Friday, February 2, 2018

Civil asset forfeiture — guilty until proven innocent

  Jamey Vibbert had owned his car dealership in Dothan, Alabama, for over a decade when authorities seized $25,000 from one of his bank accounts.

  One of Vibbert’s customers had allegedly used illegal drug profits to buy two cars from him. A prosecutor later told the local newspaper that Vibbert, by extension, had committed something “kind of akin to money laundering because you know you’re taking dirty money.”

  Vibbert said he knew no such thing, but authorities indicted him on title fraud and seized the money he received for the vehicles. When he went to trial, a judge was quick to find Vibbert innocent of any wrongdoing. But his troubles were far from over: Prosecutors wouldn’t return his money.

  That’s because they had seized it through civil asset forfeiture, a process that lets law enforcement take and keep property even if its owner — such as Vibbert — wasn’t convicted of a crime.
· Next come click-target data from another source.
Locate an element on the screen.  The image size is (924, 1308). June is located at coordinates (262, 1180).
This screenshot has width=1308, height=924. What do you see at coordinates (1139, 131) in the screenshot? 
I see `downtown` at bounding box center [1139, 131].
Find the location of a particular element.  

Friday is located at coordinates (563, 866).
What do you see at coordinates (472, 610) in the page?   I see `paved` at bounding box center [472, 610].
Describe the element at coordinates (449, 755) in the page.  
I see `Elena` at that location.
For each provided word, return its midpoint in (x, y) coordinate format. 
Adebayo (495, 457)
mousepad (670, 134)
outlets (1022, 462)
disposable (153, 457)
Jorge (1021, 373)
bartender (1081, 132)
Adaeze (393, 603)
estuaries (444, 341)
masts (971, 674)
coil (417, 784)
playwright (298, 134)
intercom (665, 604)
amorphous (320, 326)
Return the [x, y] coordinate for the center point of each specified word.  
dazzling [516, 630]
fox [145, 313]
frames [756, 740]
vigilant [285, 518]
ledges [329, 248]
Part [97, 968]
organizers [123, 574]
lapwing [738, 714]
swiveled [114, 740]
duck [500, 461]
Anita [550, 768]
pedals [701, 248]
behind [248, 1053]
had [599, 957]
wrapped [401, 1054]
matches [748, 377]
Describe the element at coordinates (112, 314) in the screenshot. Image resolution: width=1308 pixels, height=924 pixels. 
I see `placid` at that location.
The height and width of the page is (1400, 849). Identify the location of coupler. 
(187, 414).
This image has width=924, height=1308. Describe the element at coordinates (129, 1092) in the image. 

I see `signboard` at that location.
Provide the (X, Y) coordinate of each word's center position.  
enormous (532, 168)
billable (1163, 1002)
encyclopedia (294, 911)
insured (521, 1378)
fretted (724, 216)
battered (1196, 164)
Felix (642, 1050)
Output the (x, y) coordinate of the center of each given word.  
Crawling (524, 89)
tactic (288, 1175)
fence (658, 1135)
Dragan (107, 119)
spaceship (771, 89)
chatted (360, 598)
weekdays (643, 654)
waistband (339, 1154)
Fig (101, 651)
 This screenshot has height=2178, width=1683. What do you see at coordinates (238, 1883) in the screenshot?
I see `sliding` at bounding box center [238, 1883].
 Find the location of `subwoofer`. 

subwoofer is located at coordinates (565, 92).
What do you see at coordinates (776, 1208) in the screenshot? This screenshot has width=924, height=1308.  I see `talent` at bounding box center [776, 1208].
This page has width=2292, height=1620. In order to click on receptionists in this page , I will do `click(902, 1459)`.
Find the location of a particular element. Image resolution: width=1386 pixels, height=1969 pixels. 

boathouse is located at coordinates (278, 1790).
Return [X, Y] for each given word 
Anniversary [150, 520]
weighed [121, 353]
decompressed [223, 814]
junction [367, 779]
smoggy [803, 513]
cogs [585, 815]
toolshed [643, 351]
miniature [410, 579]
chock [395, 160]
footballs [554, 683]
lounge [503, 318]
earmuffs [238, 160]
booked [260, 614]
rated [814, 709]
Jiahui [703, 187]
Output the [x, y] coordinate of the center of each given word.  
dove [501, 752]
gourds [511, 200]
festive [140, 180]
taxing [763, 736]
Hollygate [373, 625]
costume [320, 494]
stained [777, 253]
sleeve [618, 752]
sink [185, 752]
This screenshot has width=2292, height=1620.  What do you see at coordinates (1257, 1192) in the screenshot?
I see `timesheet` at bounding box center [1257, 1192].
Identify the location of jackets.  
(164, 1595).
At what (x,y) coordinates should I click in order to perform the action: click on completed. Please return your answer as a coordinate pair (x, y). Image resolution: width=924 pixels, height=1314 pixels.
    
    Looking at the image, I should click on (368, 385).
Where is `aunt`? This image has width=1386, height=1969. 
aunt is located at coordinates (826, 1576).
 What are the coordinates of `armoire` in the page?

  Last week, the Southern Poverty Law Center and Alabama Appleseed Center for Law & Justice released a joint report called Forfeiting Your Rights, which examines 1,100 cases of civil asset forfeiture in Alabama in 2015. Its findings paint a disturbing picture:

    A legal process once intended to strip illicit profits from drug kingpins has since evolved into a revenue-generating scheme for law enforcement, one that is now being widely used against people accused of low-level crimes, particularly marijuana offenses, or no crime at all.

  In Alabama, as in other states around the country, civil asset forfeiture has been used to take cars, real estate, guns, TVs — even power tools. And though a court decides whether the agencies can keep the property, the property owner must prove the property is “innocent” of the alleged crime, turning the concept of innocent until proven guilty on its head. Vibbert, for example, had to hire a lawyer to get his money back.

  There is widespread agreement across the ideological spectrum that civil asset forfeiture laws violate the most fundamental tenets of due process in our democracy. And in Alabama, two state lawmakers filed legislation last week that offers reform.

  Both are encouraging signs. As this report makes clear, civil asset forfeiture places its heaviest burden on the economically vulnerable. It encourages policing for profit. It erodes trust in law enforcement. In other words, it is unfair, undemocratic and un-American.

  It is time to end this abusive practice.

  This article was published by the Southern Poverty Law Center, an Alabama-based civil rights organization.